# Base Molding Inside Closet Need to Match Outside?



## cloves (Jun 1, 2015)

Hi everyone, 

I was curious and wanted to ask. Currently I am redoing the inside of a house. We picked up new floor molding that is 5 1/4 inches high. I started working on the inside of the closet, which has the standard 2 1/3 molding which looks good. My question is does it make sense to just leave the old molding on the inside of the closets or should I just match what I am using on the other floors?


----------



## ryan50hrl (Jun 30, 2012)

It depends on the house in my opinion. If your looking at a top 10% of the market price house....it better match. 

If your building new construction, it better match. 

If your looking at a house in the middle of the market....it's a push 

The other thing to think about is the house going to be sold with stuff in the closets so you won't see it anyhow??

I just recently retrimmed my whole house, and aside from the two very visible closets, I left the old trim in the closets and painted it. (We did white trim) 

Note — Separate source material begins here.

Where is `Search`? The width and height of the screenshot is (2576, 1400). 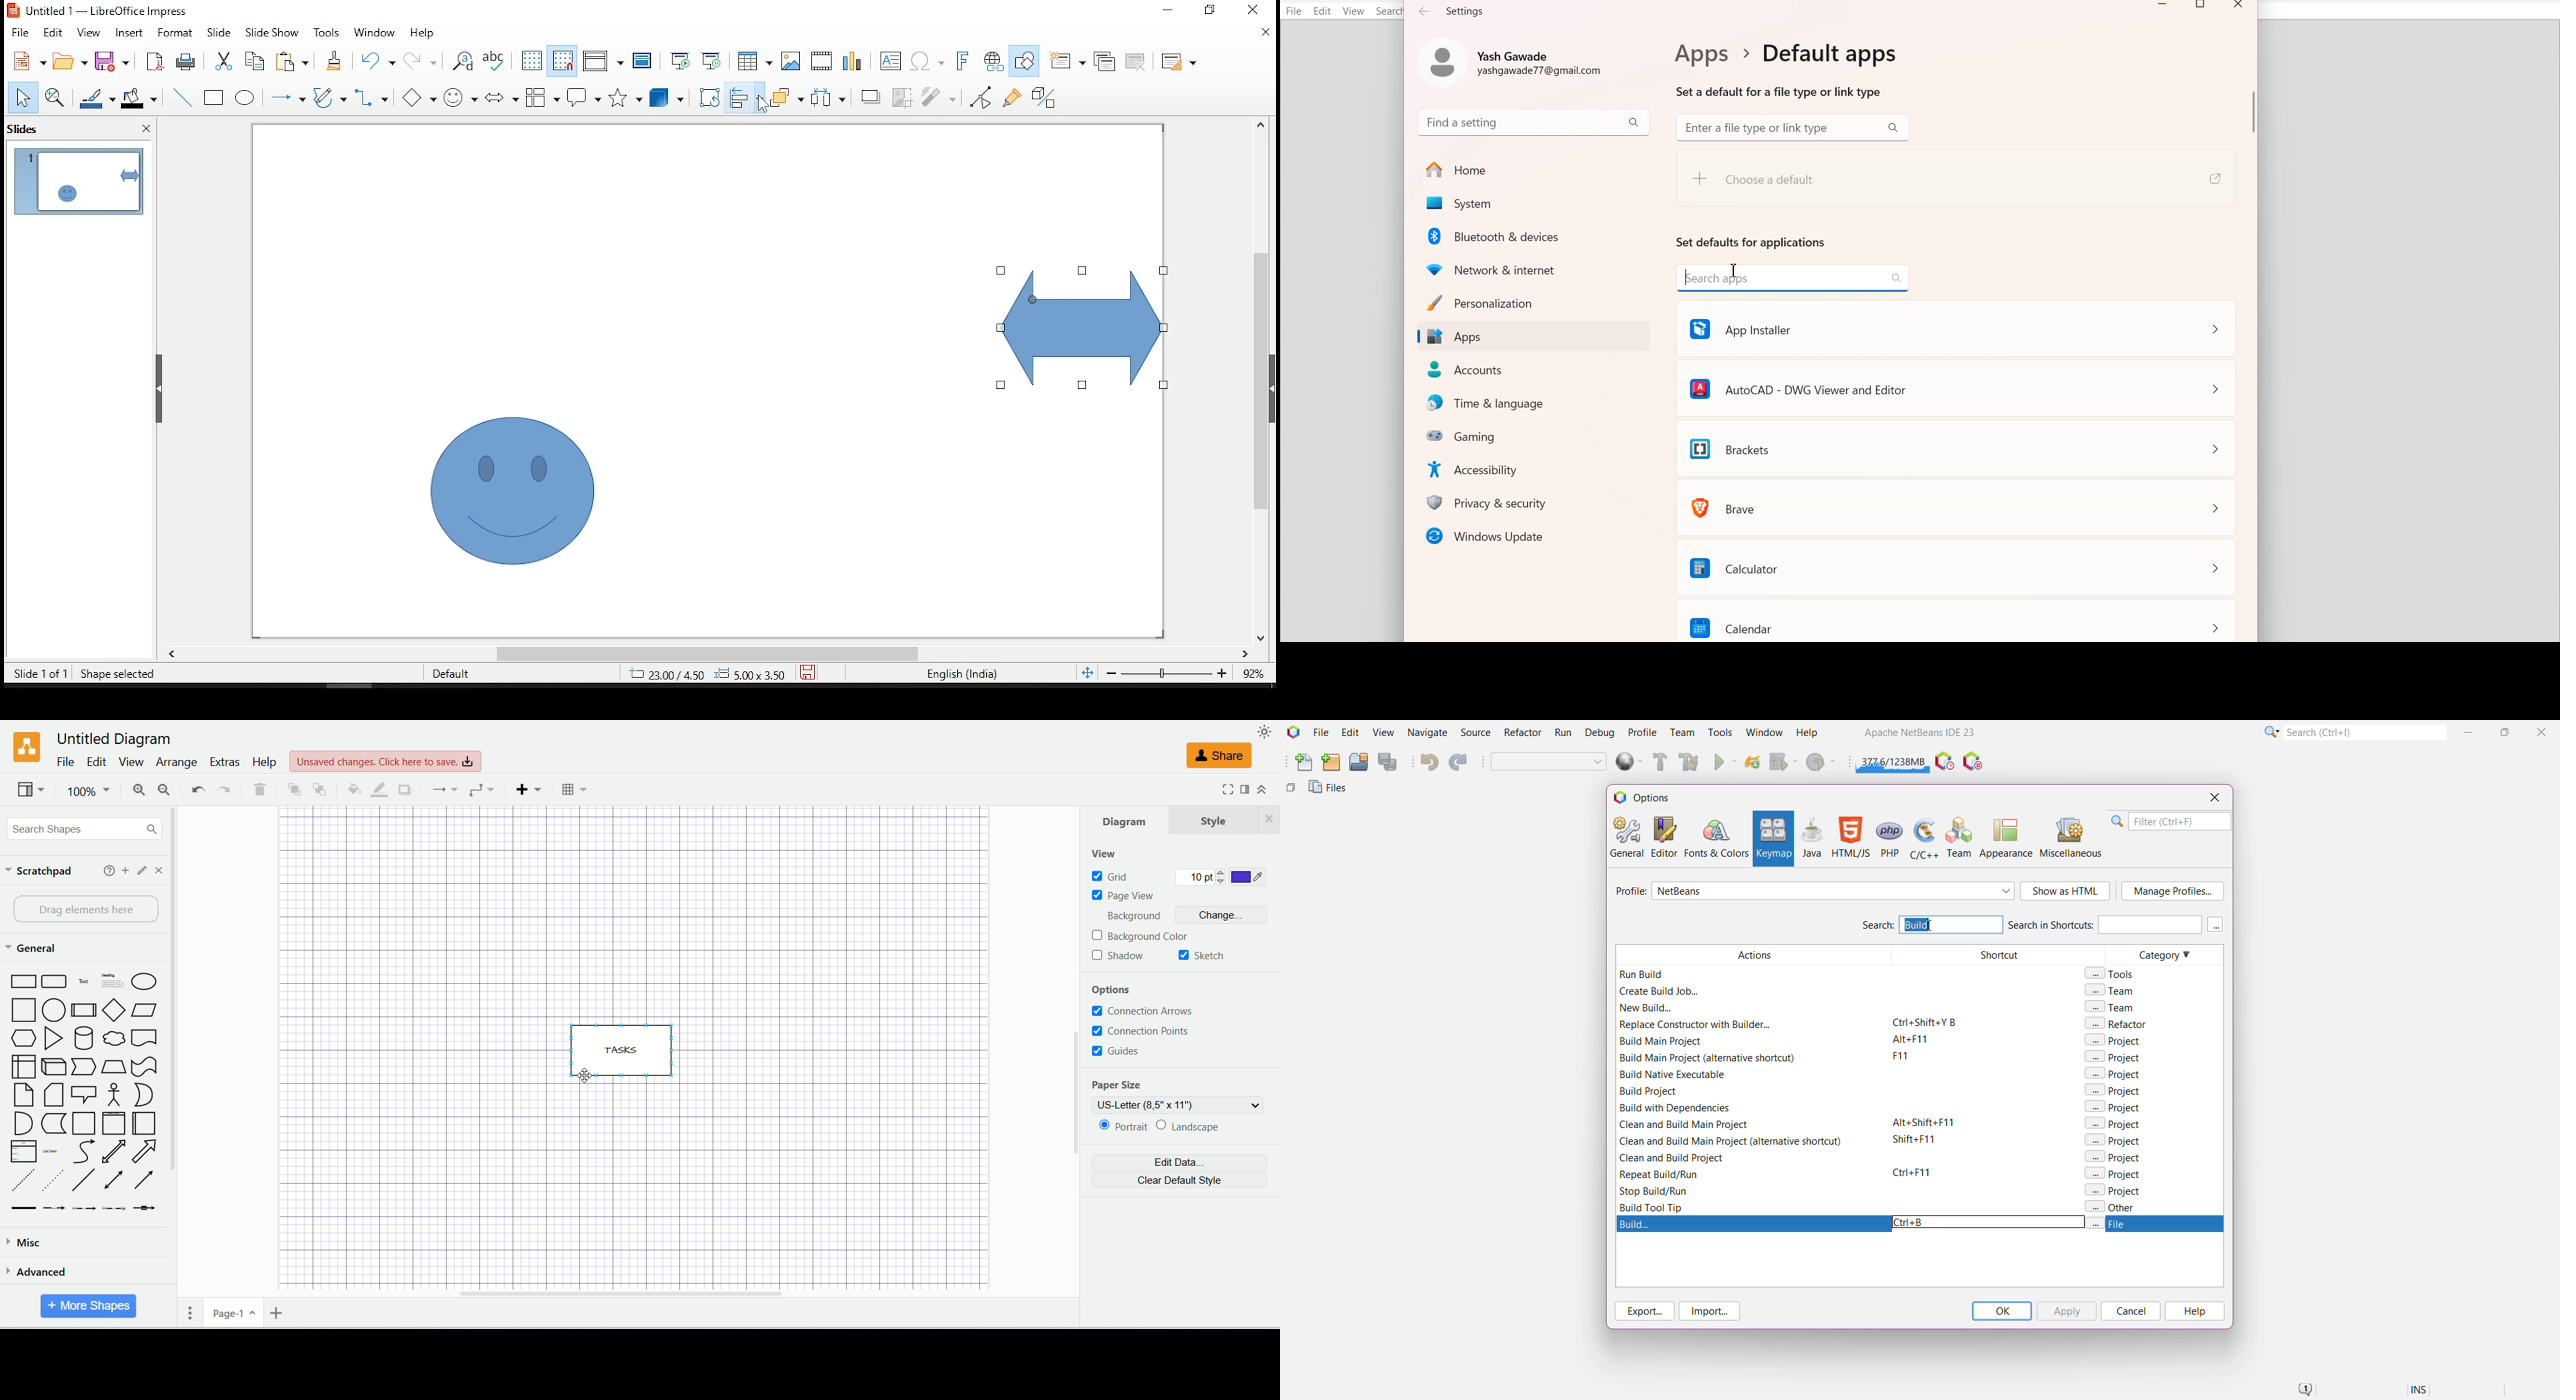
Search is located at coordinates (1391, 11).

The last thing, if it's stained trim and your going from dark oak to maple...then I'd switch it regardless. If your doing painted trim and plan on painting the old trim you leave, then your back to my original thoughts


----------



## new2woodwrk (Mar 16, 2015)

While I agree for the most part with ryan,

IMO I would match it - otherwise for me it would look half done.

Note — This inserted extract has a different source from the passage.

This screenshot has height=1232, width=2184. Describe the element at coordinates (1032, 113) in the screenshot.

Unless the house was a low income home, yeah gotta match.


----------



## Ghidrah (Mar 2, 2010)

If it's also going to be a rental property leave the inside alone if it isn't messed up regardless of whether its upscale or not.


----------



## Steve Neul (Sep 2, 2011)

Your opinion is the only one that matters. Most folks could care less if the molding matched or if it had base molding in the closet at all. If it bugs you change it. It's not that many feet.


----------



## cloves (Jun 1, 2015)

Thanks for the excellent feedback guys. I think I will just match it as we want this to be in the top 10% when it gets reappraised.


----------



## new2woodwrk (Mar 16, 2015)

cloves said:


> Thanks for the excellent feedback guys. I think I will just match it as we want this to be in the top 10% when it gets reappraised.


+1 - good for you!


----------



## BWSmith (Aug 24, 2010)

Good stuff above......

There are exceptions "at the top" on them having matching heights....heck,to include whole'y differing profiles.Imagine a 16" tall,"base" consisting of 5-6 "members".This,on a dado'd panel section capped with...well,whatever.Does the closet "need" that?The point is,it depends on where the closet is,and it's "relation" to the rm.A pantry for example,does not need to match the main kitchen.A sm 2 pce "powder" rm off of the main HALL,is on it's own.

It's about priorities and protocol.....a direction if you will.Good luck,BW


----------



## TimPa (Jan 27, 2010)

I once trimmed a closet out with whatever trim I had left from the job, looked better than most closet jobs I've seen. 

had a friend who's bank would not approve the loan because the master closet was not trimmed.


----------